-- Exercise requirements --
1. From the article on snake venom research, copy the passage from "Hwang said the" up to and including "within the U.S.".
2. Answer these questions using the article on snake venom research:
(a) What group of venom compounds is Jockheck-Clark targeting?
(b) What does a bacteriophage infect?
(c) About how many snakebite cases are reported each year in the U.S. and Canada?
3. Decide whether each statement agrees with the article on snake venom research. Answer yes or no, and quote the words from the article that decide it.
(a) Current antivenom treatments work before the venom reaches the bloodstream.
(b) Jockheck-Clark has a timeline for when a snakebite treatment could be available.
(c) Hwang's laboratory experiments involved four different kinds of phages.

-- Text segment --
▼
Responding to Montcalm-Smith’s request were Jockheck-Clark and Hwang.

“Dr. Hwang and Dr. Jockheck-Clark came up with unique ideas, both completely different approaches for neutralizing snake venom,” Mallory said.

Jockheck-Clark is focusing her research on developing a treatment that has the potential to delay access of toxic venom components to the blood stream and reduce the severity of tissue morbidities that are caused by some snake venoms. She is doing this by targeting a group of venom compounds known as spreading factors.

Spreading factors are found in every type of snake venom, and degrade the tissue around the envenomation site. This can result in edema, blistering, hemorrhage, tissue necrosis (killing of the cells in the tissue), and/or damage to nerve tissues. Ultimately, these spreading factors allow the venom to spread through the tissue and into the blood stream, where toxic venom components can cause life-threatening complications.

Current antivenom treatments are only effective once the venom has entered the bloodstream. She is hoping to find a treatment that can be used in the tissue around the snakebite before this happens. If successful, this approach would give the person bitten by the snake more time to get additional medical help.

“Right now, there isn’t anything you can really do to stop or slow the venom when it first gets injected,” Jockheck-Clark said. “That’s where my research project comes in. I want to be able to slow the venom at the site of injection. I’m doing this by targeting the spreading factors.”

Jockheck-Clark said further research will focus on developing a treatment that can treat and neutralize spreading factors found in various types of venom, which can contain between 26 to 100 different types of complex compounds.

She is hoping the results of her research will bring about a first responder snake bite  treatment that will be available in an accessible form for both military and civilian medical personnel and can be applied anywhere, including austere environments and on the front lines, be stored at room temperature and is inexpensive to make.

At this point in her research, Jockheck-Clark said she does not have a timeline as to when a snakebite treatment could be available to military and civilian populations.

In his research, Hwang is experimenting with an antivenom that contains a bacteriophage, a virus that infects bacteria. The bacteriophage, or “phage,” is used to carry a small peptide (small fragments of proteins) which can target and stick to venom components, neutralizing the toxicity of the target snake venom proteins and components. The neutralized venom components are then safely cleared from the body.

Hwang said utilizing phage as a treatment for snake venom is safe because the virus only targets and infects bacteria, not human cells.

 “Phage is known to be very stable, inexpensive to develop and easy to synthesize,” Hwang said.

Hwang said the experiments he has conducted so far in the laboratory show that four different kinds of phages with their peptides have the ability to reduce the activity of a major component in venom found in five different species of snakes in the U.S. and North America.

One of the venom components tested was from the Western Cottonmouth, which is one of the most common species of snakes found in military training and operational settings, as well as civilian areas, within the U.S.

Over the next two years, Hwang’s research will expand to study the effectiveness of phage-based treatments in treating other components in venom with the goal of developing a phage-based treatment that will be more portable and easier to use.

Snakebites pose a health risk to both military and civilian populations. Each year approximately 5.4 million people around the world are bitten by snakes, resulting in 81,000 to 138,000 deaths and over 400,000 being treated for long-term disability, wounds, amputations and ongoing psychological morbidity, according to a research report put out by Hwang and other NAMRU-SA researchers.

In addition, nearly 9,000 cases of snakebites are reported each year in the U.S. and Canada.
▲
-- Raw data --
▼
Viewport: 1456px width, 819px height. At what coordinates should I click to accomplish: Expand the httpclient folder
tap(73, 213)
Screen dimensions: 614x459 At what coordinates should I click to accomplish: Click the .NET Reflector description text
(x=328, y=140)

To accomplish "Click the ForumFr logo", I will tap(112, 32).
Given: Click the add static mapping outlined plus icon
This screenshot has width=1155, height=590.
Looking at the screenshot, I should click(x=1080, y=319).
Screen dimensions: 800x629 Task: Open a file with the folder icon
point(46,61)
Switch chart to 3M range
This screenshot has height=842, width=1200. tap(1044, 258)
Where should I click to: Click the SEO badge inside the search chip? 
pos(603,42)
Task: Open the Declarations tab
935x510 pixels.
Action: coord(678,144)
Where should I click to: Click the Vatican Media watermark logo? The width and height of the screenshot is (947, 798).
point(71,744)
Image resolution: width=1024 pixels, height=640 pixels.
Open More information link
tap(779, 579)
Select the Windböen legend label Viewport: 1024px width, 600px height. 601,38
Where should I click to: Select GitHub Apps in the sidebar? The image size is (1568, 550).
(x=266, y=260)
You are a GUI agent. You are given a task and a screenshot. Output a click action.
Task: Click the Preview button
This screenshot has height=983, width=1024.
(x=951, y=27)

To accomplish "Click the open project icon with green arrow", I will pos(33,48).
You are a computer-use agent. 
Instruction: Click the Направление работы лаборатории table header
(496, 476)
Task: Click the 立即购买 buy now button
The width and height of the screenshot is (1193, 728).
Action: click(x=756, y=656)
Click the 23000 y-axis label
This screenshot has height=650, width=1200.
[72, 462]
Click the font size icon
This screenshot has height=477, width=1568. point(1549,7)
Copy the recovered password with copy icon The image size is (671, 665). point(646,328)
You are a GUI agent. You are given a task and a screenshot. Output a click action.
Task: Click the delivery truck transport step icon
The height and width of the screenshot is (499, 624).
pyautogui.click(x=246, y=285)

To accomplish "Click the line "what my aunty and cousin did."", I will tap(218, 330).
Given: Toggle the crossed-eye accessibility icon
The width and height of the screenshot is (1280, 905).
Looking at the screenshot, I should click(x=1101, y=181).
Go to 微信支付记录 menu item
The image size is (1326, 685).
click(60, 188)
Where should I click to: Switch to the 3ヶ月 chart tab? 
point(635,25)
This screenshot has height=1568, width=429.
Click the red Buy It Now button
▲
-- Your responses --
1.
Hwang said the experiments he has conducted so far in the laboratory show that four different kinds of phages with their peptides have the ability to reduce the activity of a major component in venom found in five different species of snakes in the U.S. and North America.

One of the venom components tested was from the Western Cottonmouth, which is one of the most common species of snakes found in military training and operational settings, as well as civilian areas, within the U.S.

2.
(a) Spreading factors.
(b) Bacteria.
(c) Nearly 9,000.

3.
(a) No: "Current antivenom treatments are only effective once the venom has entered the bloodstream."
(b) No: "Jockheck-Clark said she does not have a timeline as to when a snakebite treatment could be available to military and civilian populations."
(c) Yes: "four different kinds of phages with their peptides have the ability to reduce the activity of a major component in venom"